If a cryptography error occurs when trying to install the Azure packages, you can run the commands which should fix the problem.
Ubuntu
apt-get install build-essential libssl-dev libffi-dev python-dev
Centos
yum install gcc libffi-devel python-devel openssl-devel
sudo apt-get install python-pip
pip install requests
pip install nagiosplugin
pip install azure
pip install azure.monitor
pip install azure.mgmt
Setup Azure for Monitoring
Step 1: This requires Admin access to Azure.
For the plugin to be able to connect to Azure, you will need the subscription ID, Client ID (Application ID), Secret Key and your Tenant ID (Directory ID).
First, the subscription ID can be found in the subscriptions section under the more services section.
Step 2 : Next the Tenant ID (Directory ID) can be found in the properties of the Azure Active Directory.
The client ID and Secret Key require the setup of an App in the App Registration.
Press the add button and give the App a Name, set the app type and create a sign-on URL.
Step 3: The Client ID called Application ID can be found in the properties of your new App.
Step 4: The Secret Key can be created by clicking on the All Settings of your new App and then going into the keys section.
There you can create a new key by adding the description, when it will expire and the value.
The Secret Key will be created from these details.
Step 5: The final step is to give access to the subscription you wish to monitor.

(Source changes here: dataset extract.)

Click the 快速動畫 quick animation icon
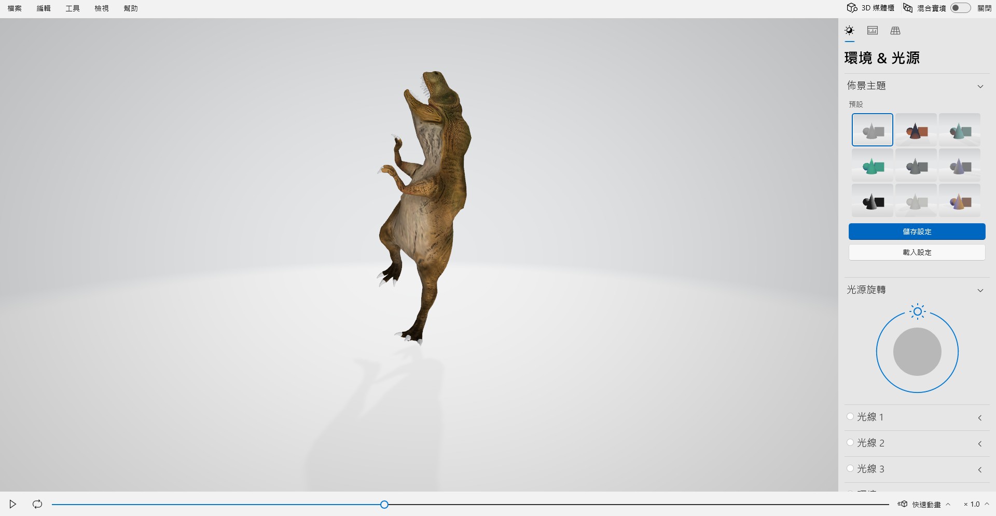996x516 pixels. pyautogui.click(x=903, y=504)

To do this, navigate to the Subscriptions section of Azure.
In the Subscription to be monitored, click Access Control (IAM).
Then click the add button and select Reader. After that, select the new App we created.
If you are running more than one subscription these steps will need to be done for each one you wish to monitor.
Configure
Step 1: Add the host template and the 'Cloud - Azure - Virtual Machines' Opspack to the host monitoring the VM's software.
Step 2: Add and configure the host Variables tab, add in 'AZURE_CREDENTIALS' and give it the resource group name in the value location, Subscription ID, Client ID, Secret Key and Tenant ID.
Step 3: Reload and view the VM statistics.